*** Supplied records
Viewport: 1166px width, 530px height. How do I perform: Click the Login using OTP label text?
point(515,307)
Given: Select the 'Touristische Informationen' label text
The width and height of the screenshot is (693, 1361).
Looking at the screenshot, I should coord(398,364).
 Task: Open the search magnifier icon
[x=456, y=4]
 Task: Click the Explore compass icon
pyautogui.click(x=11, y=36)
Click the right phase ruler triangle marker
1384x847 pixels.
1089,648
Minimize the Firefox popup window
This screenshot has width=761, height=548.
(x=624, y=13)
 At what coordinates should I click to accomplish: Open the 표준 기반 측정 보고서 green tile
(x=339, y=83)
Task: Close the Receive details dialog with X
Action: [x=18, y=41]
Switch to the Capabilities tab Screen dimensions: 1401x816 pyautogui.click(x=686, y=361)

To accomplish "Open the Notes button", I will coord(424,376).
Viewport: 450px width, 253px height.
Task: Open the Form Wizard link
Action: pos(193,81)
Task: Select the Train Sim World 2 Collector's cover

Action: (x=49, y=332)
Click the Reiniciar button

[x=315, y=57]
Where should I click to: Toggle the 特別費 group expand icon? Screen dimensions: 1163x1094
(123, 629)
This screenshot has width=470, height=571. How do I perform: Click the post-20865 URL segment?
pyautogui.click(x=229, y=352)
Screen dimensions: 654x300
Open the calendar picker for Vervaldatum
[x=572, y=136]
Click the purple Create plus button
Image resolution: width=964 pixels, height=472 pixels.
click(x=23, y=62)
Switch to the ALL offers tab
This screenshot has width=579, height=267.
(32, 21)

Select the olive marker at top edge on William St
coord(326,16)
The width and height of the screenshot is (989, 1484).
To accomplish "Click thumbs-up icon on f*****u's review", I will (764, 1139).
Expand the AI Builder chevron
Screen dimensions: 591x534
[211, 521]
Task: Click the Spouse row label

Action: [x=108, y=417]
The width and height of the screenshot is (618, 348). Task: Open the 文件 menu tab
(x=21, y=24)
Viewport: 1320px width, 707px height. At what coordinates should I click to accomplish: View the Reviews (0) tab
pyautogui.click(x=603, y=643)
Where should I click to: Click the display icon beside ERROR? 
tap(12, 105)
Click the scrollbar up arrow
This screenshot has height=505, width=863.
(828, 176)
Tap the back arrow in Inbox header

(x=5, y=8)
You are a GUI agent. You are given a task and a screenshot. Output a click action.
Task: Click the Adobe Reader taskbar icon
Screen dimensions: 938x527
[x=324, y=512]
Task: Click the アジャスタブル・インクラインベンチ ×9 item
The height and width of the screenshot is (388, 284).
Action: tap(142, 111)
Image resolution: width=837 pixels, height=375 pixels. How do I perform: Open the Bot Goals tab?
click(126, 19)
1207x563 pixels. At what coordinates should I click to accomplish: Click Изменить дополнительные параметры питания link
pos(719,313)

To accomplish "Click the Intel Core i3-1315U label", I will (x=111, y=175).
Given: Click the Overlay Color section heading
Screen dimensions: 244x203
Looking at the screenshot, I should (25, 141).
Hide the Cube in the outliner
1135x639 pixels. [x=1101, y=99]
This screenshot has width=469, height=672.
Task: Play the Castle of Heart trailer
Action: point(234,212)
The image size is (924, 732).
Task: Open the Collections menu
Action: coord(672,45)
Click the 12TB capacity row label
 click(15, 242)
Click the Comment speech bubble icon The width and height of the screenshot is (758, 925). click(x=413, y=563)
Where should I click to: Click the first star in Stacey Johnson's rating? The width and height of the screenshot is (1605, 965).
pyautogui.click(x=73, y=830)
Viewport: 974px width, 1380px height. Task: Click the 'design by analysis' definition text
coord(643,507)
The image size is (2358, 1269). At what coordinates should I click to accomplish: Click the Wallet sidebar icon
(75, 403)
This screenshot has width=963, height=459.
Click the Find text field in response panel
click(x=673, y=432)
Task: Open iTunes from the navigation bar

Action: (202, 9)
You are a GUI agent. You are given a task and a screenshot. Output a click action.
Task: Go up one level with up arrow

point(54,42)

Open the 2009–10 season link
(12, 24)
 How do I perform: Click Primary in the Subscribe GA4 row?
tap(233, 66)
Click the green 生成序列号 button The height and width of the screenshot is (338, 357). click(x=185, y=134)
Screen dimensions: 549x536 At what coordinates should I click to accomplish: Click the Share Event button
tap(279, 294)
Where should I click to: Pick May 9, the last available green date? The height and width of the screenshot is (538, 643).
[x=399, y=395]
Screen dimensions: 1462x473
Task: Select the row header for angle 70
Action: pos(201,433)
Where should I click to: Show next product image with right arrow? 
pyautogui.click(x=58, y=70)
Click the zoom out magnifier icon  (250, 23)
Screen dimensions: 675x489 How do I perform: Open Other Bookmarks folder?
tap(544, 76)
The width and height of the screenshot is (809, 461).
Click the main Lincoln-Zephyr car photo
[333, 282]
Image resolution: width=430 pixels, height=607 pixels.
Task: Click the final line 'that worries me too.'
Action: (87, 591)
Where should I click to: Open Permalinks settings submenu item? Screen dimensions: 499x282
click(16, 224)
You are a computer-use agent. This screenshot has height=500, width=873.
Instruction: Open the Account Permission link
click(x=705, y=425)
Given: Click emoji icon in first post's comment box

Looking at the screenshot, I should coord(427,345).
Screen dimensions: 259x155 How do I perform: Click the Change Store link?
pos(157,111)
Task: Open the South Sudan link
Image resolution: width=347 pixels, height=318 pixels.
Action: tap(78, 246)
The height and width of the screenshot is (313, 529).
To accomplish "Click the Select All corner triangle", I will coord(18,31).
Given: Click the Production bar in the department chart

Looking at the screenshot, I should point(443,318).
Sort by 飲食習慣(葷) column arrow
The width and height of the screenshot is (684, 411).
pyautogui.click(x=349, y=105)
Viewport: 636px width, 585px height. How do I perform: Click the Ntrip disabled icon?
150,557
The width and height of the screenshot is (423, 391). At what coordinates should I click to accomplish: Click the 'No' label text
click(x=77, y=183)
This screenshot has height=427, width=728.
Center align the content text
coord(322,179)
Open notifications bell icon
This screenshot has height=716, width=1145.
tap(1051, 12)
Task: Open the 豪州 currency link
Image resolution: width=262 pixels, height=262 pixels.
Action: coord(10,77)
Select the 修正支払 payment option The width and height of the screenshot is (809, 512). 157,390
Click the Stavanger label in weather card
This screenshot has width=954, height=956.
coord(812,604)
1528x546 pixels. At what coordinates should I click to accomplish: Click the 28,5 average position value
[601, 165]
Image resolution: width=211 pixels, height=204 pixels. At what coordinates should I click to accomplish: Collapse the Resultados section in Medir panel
******
_Task requirements_
Using the data above, say how many lines include "section". No other reply is needed.

_Expected answer_
2